The relationship between trinucleotide GAA repeat lenght and sensory neuropathy in Friedreich Ataxia

The identification of the Friedreich Ataxia (FA) genetic defect has broadened the disease phenotype. Three siblings with minimal expansions and without clinical and electrophysiologic sings of neuropathy have been recently described. To verify the possibility that GAA expansion size accounts for sensory neuropathy severity in FA we studied the relationship between molecular findings and peripheral nerve electrophysiologic findings in 50 patients. Moreover we studied the relationship between the molecular findings and the sural nerve morphometric data in 12 patients. According to the electrophysiologic data an arbitrary score, ranging from 1 to 3, was defined for the neuropathy severity. The neuropathy score, the median nerve sensory action potential at the wrist (wSAP), the mean percentage of myelinated fibers (MF) with diameter larger than 7p.m were correlated with duration of disease and GAA expansion size on the short expanded allele (GAA1). For statistical analysis Spearman's and Pearson's correlation coefficients were calculated. The mean age of patients at the time of the examination and the mean disease duration were respectively 20+/-9 and 6+/-6 years.
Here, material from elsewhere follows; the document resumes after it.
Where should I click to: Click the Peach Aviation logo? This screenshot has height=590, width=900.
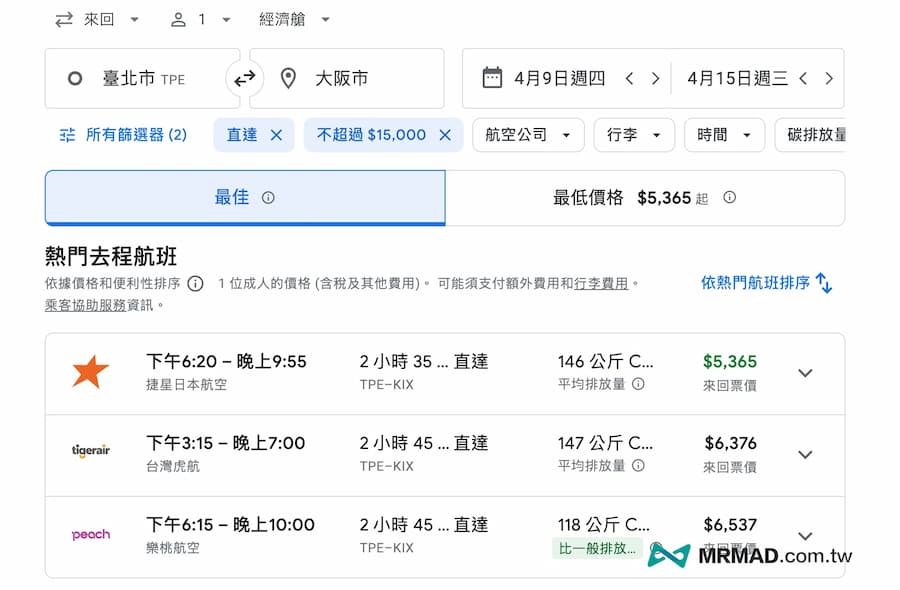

The wSAP mean value was 1.05+/-0.96 and the mean neuropathy score was 2.8+/-0.5. The mean percentage of MF larger than 7 was 19+/-13. The mean expansion size of GAA1 allele was 732+/-I91. A significant correlation was found between GAA1 and neuropathy score (Spearman's r= 0.33, p<0.05), wSAP (Pearson's r= -0.42, p<0.01), and percentage of largest MF (Pearson's r=-0.872, p< 0.01). No correlation was found between disease duration and any of the considered parameters. These data suggest that the severity of the sensory neuropathy is related to the GAA1 expansion size and confirm that the neuropathy is not progressive.